"The world is full of magic things, patiently waiting for our senses to grow sharper." -W.B. YeatsA few years ago, I dreamed of a very long, desolate winter. The cold and gloom felt almost claustrophobic. It went on and on, and there was no escaping its firm hold. It was a horrible feeling. I woke up from the dream and realized it was only October! Winter hadn't even begun yet - and there was no escaping it. When I recall that dream, I still can feel the unpleasant sensation in my body.
But there is another way to travel through the heart of winter. A path of light.

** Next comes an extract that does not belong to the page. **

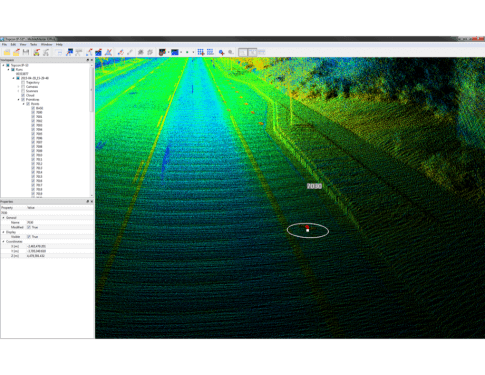Toggle the Visible True checkbox in Properties
This screenshot has height=375, width=485.
point(29,237)
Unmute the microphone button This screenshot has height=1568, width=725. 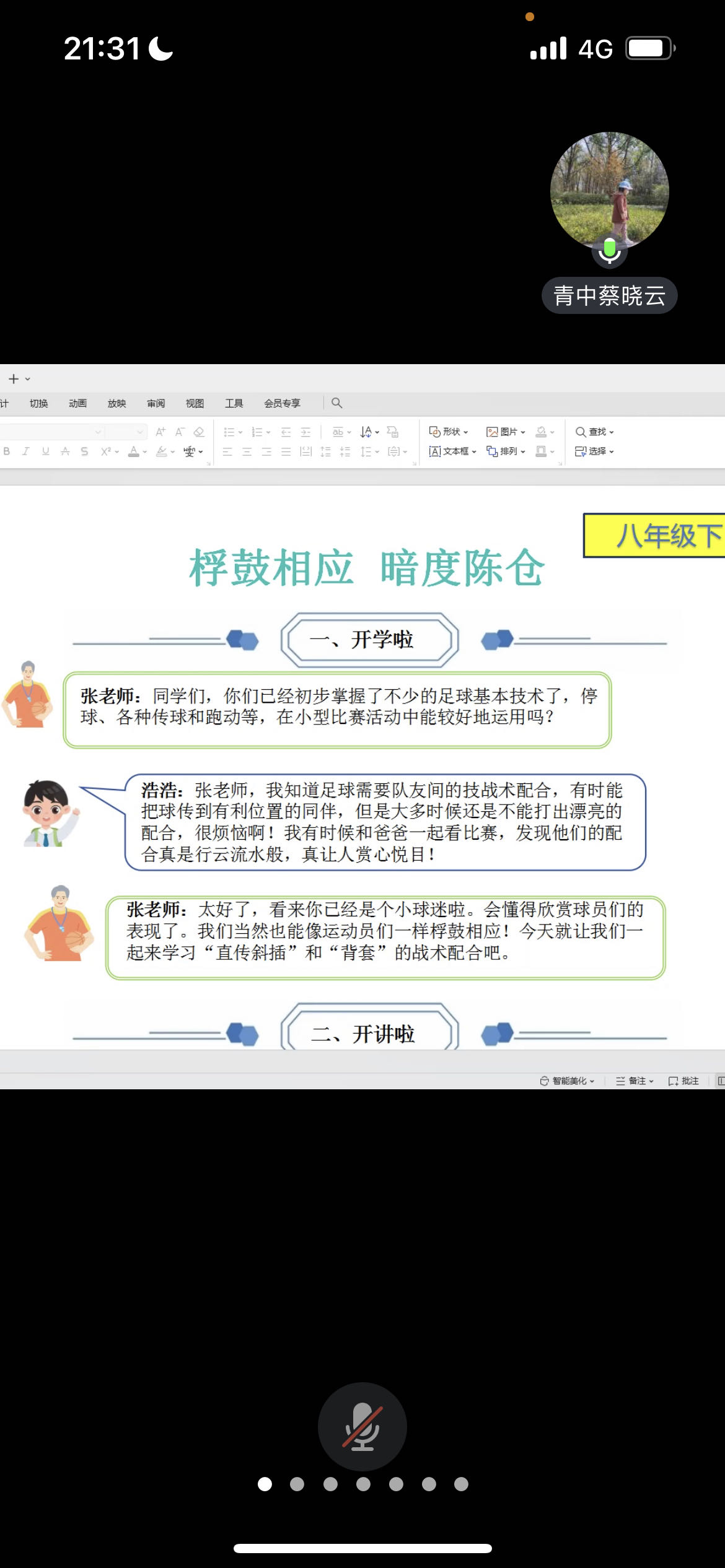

When light is less abundant and your eyes grow accustomed to the relative darkness of winter, you can become attuned to the light so that you are able to notice even subtle shifts and not let a single beam of sunshine go unappreciated. You notice the moment when sunlight bursts through the clouds and how it interacts with the various elements of the natural world at just the right angle and fills them with vibrance. You notice the radiance in someone's eyes. You are drawn to light and experience awe - a lot.

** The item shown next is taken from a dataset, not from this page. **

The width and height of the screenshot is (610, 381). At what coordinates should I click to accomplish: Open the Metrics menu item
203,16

I realize many Northeasterners are getting very tired of winter. But because of winter (both literally and figuratively speaking), I have trained my eyes to find some form of beauty virtually every day. It's both a survival strategy and my daily spiritual practice.

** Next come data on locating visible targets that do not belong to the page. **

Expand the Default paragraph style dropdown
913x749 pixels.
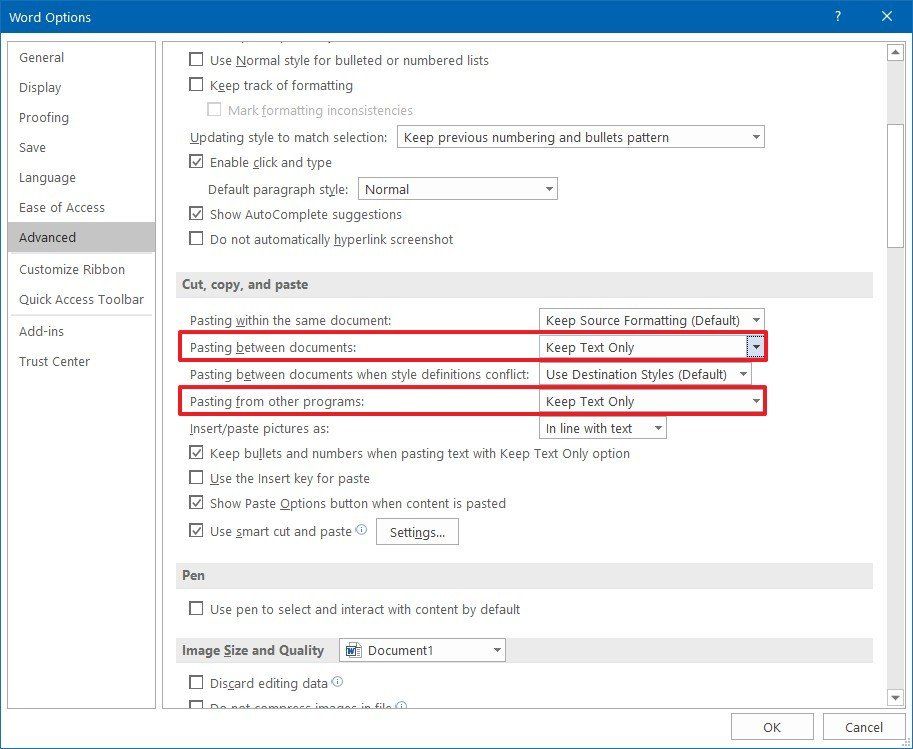pos(548,188)
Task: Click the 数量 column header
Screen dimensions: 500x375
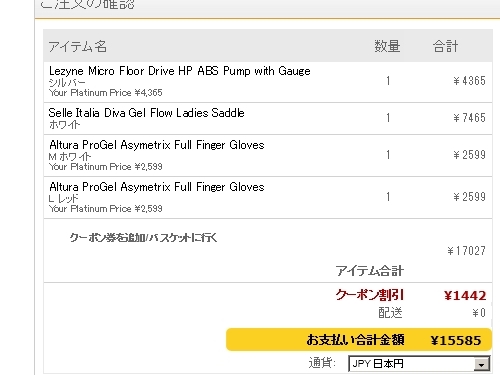Action: (387, 46)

Last winter was the most challenging winter of my life, as my mother withered from an aggressive case of advaned pancreatic cancer. The beauty and grandeur of winter saved me every day. Because there was so much sadness and so many health emergencies to manage, I needed a healing connection with nature. It was as essential as the air I breathe. I walked alone and ecstatic through frozen, frost-covered landscapes, overcome by beauty and light. In the words of poet, Mary Oliver, "I got saved by the beauty of the world."
We are about to enter an arctic blast of subzero temperatures, and I can't wait to go outside and explore a frosty wonderland! I have my heart set on seeing and photographing golden sunlight shining through a frosted willow tree and wonder if I am close to experiencing that delight. Even if I'm not, it is something to look forward to. It keeps my eyes open and keeps me going!
Over the weekend, the icicles commanded my attention. They reminded me of the pipes of an organ - and when sunlight caressed them just right, oh, how they sang! I was enchanted by beaded snowflakes, too.
Every year, spring returns. But in the meantime, I try to find something to love every day - because there is something waiting to be noticed and appreciated every day. A gift. To find beauty in the dark, difficult places makes a difference. With gratitude, the journey takes on a whole new meaning. This is something I have learned through experience.